Just 7.7% of fishing communities are supplied by electricity, with Kenya’s fishermen earning on average just £1.23 a day. Reports show that these communities have both the highest rates of malnutrition and HIV/AIDS in the region.
With no energy and limited opportunity, communities are trapped in a cycle of poverty. Yet there is a solution…
Energy Hubs – harnessing the power of the sun
Energy Hubs are community owned and managed solar microgrids, which provide electricity to families, business owners, and fishermen.
An Energy Hub can help alleviate poverty within the community by providing a clean, safe, and sustainable source of energy. With access to electricity:
- Fishermen can power freezers to chill and store fish, allowing them to demand a fair price for their catch.
- Families are able to light their homes without burning expensive and polluting kerosene lamps.
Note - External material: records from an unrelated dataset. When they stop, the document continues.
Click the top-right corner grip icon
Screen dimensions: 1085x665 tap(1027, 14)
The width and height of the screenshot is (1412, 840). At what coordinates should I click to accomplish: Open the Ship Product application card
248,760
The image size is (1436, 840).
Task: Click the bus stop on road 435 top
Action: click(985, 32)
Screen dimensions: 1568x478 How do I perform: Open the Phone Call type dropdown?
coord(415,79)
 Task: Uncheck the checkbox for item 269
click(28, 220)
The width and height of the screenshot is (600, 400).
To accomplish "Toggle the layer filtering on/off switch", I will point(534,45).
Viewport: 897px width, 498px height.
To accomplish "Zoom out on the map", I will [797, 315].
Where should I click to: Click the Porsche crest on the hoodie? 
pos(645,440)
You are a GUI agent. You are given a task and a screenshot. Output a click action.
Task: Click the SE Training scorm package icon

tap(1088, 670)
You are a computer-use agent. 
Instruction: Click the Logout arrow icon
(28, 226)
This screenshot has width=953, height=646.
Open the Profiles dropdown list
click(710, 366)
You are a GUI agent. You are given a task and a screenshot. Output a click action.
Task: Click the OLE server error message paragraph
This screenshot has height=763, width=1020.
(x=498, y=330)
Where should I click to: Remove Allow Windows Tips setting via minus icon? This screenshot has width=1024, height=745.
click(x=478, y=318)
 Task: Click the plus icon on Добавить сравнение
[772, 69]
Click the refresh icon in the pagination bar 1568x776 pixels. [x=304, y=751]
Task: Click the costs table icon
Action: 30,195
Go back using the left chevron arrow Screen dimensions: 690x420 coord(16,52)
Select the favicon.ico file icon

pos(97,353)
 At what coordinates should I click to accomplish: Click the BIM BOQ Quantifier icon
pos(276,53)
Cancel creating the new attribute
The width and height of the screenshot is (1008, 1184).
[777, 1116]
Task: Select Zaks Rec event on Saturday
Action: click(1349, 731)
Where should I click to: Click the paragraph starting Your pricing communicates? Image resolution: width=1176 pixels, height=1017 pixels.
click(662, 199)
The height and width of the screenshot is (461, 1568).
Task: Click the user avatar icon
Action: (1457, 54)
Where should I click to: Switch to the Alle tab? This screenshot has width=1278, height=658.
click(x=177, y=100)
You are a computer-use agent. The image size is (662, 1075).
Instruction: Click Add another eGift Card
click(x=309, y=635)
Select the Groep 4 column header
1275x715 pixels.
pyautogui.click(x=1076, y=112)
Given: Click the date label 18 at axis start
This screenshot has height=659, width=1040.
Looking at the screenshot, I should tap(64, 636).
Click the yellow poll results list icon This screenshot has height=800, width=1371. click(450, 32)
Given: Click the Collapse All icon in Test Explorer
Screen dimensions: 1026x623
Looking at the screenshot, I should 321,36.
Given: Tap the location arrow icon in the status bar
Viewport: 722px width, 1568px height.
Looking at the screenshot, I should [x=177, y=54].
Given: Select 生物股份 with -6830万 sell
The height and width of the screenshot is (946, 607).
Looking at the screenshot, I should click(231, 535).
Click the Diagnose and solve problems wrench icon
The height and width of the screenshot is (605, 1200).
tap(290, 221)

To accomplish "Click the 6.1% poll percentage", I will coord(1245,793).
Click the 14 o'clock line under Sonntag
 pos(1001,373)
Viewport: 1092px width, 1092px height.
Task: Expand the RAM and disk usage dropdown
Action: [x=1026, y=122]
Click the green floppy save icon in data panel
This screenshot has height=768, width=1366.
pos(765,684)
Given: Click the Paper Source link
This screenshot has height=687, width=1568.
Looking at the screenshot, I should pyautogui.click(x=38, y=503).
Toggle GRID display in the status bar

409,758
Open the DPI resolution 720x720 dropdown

- New business opportunities open up – the electricity can be used to charge mobile phones, power electrical appliances, or stay open after dark. Crucially, this improves incomes and provides an alternative to fishing.
Since 2013, Renewable World has been working with fishing communities on the Kenyan shores of Lake Victoria, installing Energy Hubs and training community members how to use and maintain them. Helped by our local partners Osienala, FASCOBI, ACCESS and SteamaCo, and thanks to funding from Comic Relief, we have so far been able to install six Energy Hubs.
Please help us to provide electricity to more communities living on the shores of Lake Victoria in 2017.
Just £36 could give a family access to electricity for a year.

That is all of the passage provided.